**EXERCISE DETAILS**
In the discussion of missile movement on screen, how many times as many horizontal pixels does the larger screen have in the example given?

The goal is to have the missile move 1 logical pixel per frame regardless of hardware resolution.

At higher resolutions (without commensurate higher PPI) the logical pixel will become physically large and begin to look pretty weird/potentially undesirable at certain viewing distances. But the missile should always still move precisely 1 logical pixel per frame. It will pass the same amount of background art each frame. It will approach the player just as fast. etc



The example you give (1 pixel of movement per frame) is the only case in which there is no difference. Anything faster or slower will show smoother movement by using all the available hardware pixels.

In my example, the larger screen has e.g. 8 times the number of pixels horizontally to show movement in. Instead of waiting 8 frames and skipping ahead 8 hardware-pixels, you can render the sprite 1 hardware-pixel further along every frame.


I still don't follow why you're saying "waiting 8 frames". But I think I get what you're talking about -- essentially interpolation.

**DATASET CONTENT**
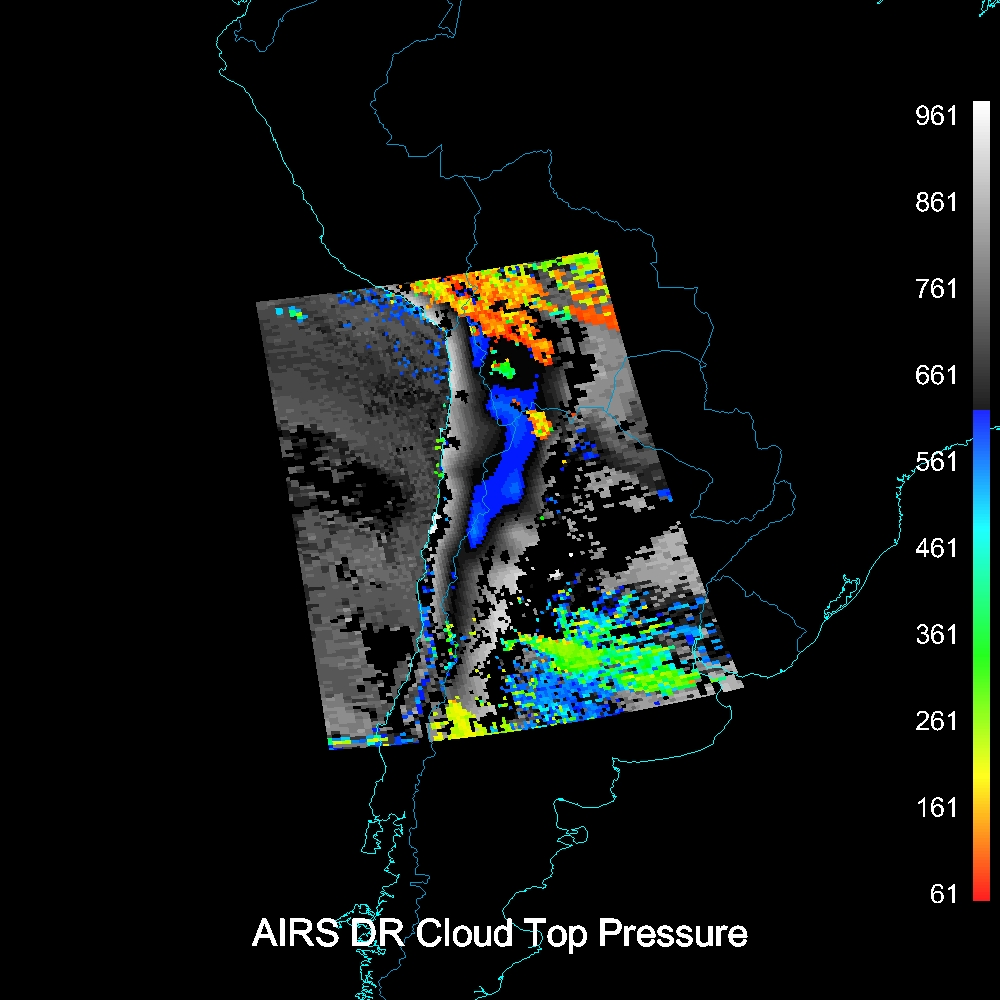Viewport: 1000px width, 1000px height.
Task: Click the bright yellow patch at the swath bottom edge
Action: click(x=460, y=720)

**FINISHED EXERCISE**
Eight times as many.